Data extracts:

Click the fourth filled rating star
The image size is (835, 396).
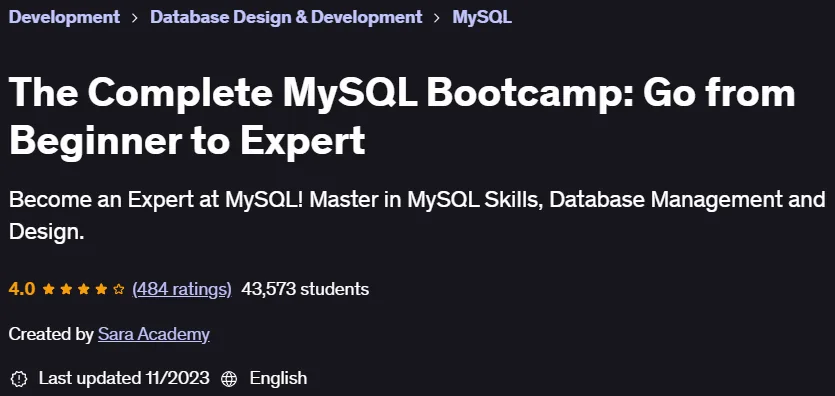(101, 289)
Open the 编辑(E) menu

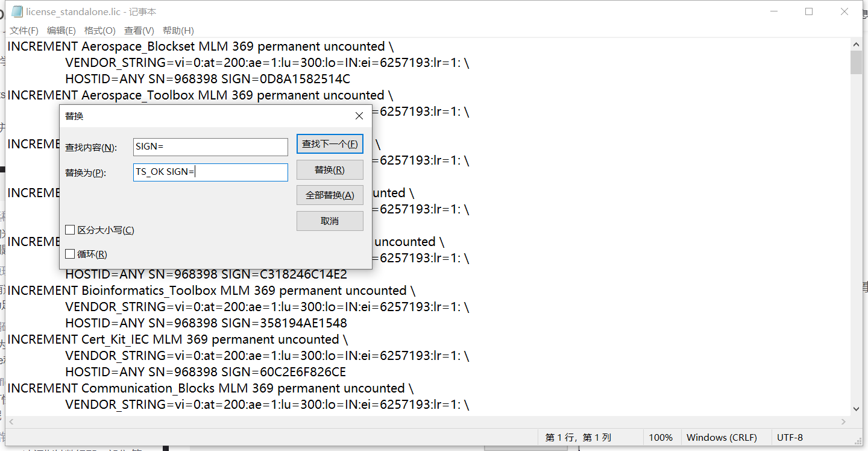click(61, 30)
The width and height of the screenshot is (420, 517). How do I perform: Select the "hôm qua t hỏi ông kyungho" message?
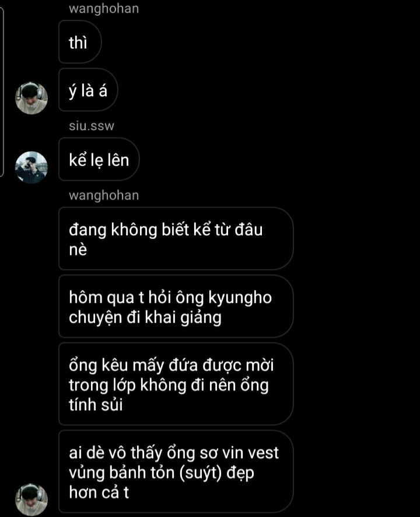coord(176,306)
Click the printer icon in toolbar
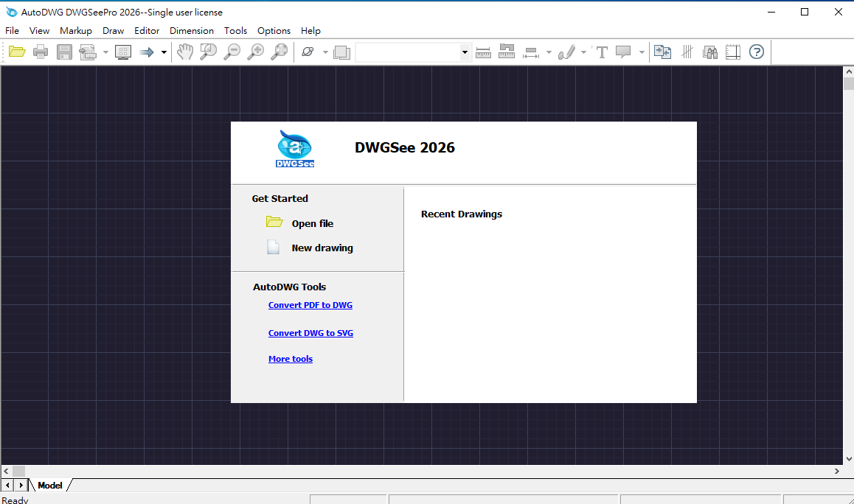The image size is (854, 504). [x=41, y=52]
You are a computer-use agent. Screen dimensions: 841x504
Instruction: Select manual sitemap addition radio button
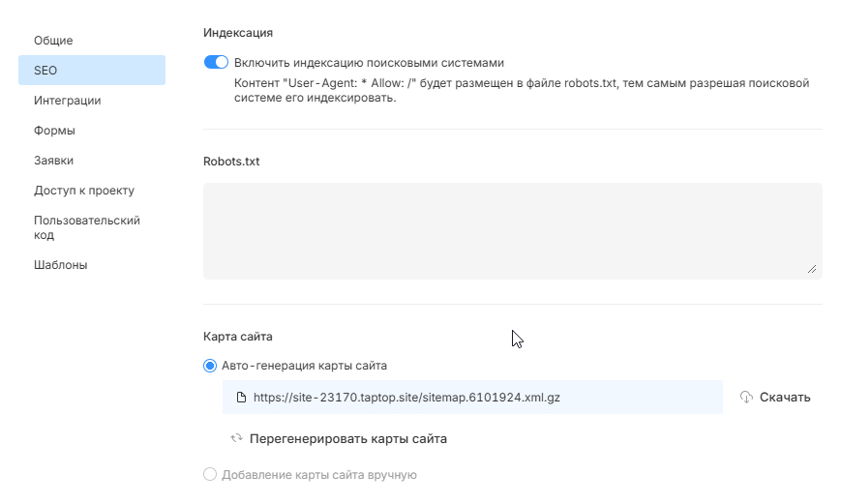(210, 475)
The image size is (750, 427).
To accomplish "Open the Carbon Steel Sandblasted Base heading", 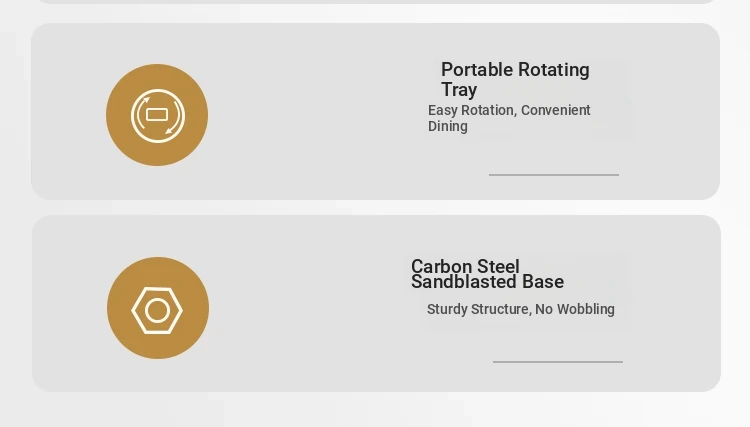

Your task: The records above are to be transcribed word for word. Skip the images.

Result below:
Click the fourth filled rating star
The image size is (835, 396).
(101, 289)
Open the 编辑(E) menu

click(61, 30)
The width and height of the screenshot is (420, 517). How do I perform: Select the "hôm qua t hỏi ông kyungho" message?
coord(176,306)
Click the printer icon in toolbar
The image size is (854, 504). [x=41, y=52]
You are a computer-use agent. Screen dimensions: 841x504
Instruction: Select manual sitemap addition radio button
(210, 475)
The image size is (750, 427).
To accomplish "Open the Carbon Steel Sandblasted Base heading", 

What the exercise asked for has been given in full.